* EXTRACT
A mathematical model of a nitrifying expanded-bed reactor for the pretreatment of drinking water

Abstract

A kinetic model of a nitrifying expanded-bed reactor for the pretreatment of drinking water was developed to analyze its behavior under different concentrations of influent dissolved oxygen, ammonium, and organic substrate. In laboratory, an up-flow expanded-bed reactor (linear velocity: 15.5 m/h, space velocity: 7.8 h−1, specific surface area: 5587 m2/m3) was initially fed with synthetic water containing 1 mg NHx-N/L to stimulate nitrifiers growth, followed by varied NHx-N loadings (1–2 mg NHx-N/L with a fixed linear velocity). From tracer tests, the hydraulic regime of the expanded-bed reactor was simulated to be 11 tanks-in-series. To model the even distribution of media in the expended-bed height, a mathematical internal recycle flow with biofilm media was made. The performances were also studied on the pilot- and full-scale reactors receiving river water in two water treatment plants in Vietnam. A single set of biological kinetic and stoichiometric parameters was elaborated that successfully reproduced the five different datasets over the lab-, pilot- and full-scale reactors. The attachment/detachment specific rates of the biofilm were estimated during filtration cycles and backwash events. The graphical guidance and empirical equation were provided to obtain the reactor treatment efficiency under variable influent and temperature.

* RAW DATA
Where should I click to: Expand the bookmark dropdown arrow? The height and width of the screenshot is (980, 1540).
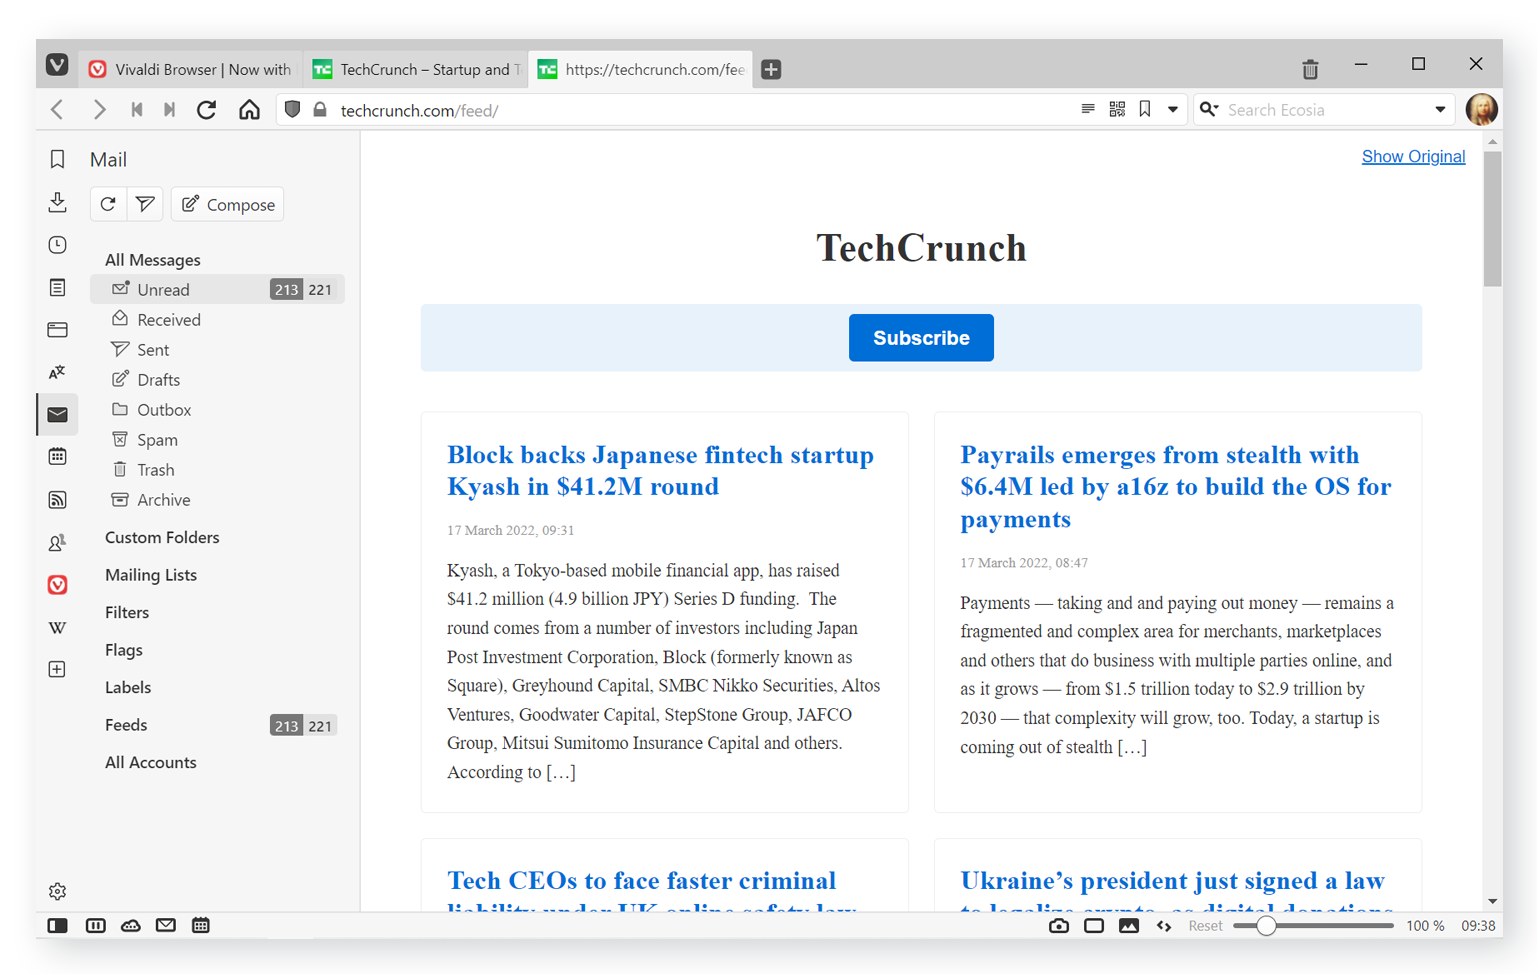click(1173, 109)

* WORK INSTRUCTIONS
Could you reproduce the full abstract above on the nitrifying expanded-bed reactor model, word for word and including its title?

* ANSWER SECTION
A mathematical model of a nitrifying expanded-bed reactor for the pretreatment of drinking water

Abstract

A kinetic model of a nitrifying expanded-bed reactor for the pretreatment of drinking water was developed to analyze its behavior under different concentrations of influent dissolved oxygen, ammonium, and organic substrate. In laboratory, an up-flow expanded-bed reactor (linear velocity: 15.5 m/h, space velocity: 7.8 h−1, specific surface area: 5587 m2/m3) was initially fed with synthetic water containing 1 mg NHx-N/L to stimulate nitrifiers growth, followed by varied NHx-N loadings (1–2 mg NHx-N/L with a fixed linear velocity). From tracer tests, the hydraulic regime of the expanded-bed reactor was simulated to be 11 tanks-in-series. To model the even distribution of media in the expended-bed height, a mathematical internal recycle flow with biofilm media was made. The performances were also studied on the pilot- and full-scale reactors receiving river water in two water treatment plants in Vietnam. A single set of biological kinetic and stoichiometric parameters was elaborated that successfully reproduced the five different datasets over the lab-, pilot- and full-scale reactors. The attachment/detachment specific rates of the biofilm were estimated during filtration cycles and backwash events. The graphical guidance and empirical equation were provided to obtain the reactor treatment efficiency under variable influent and temperature.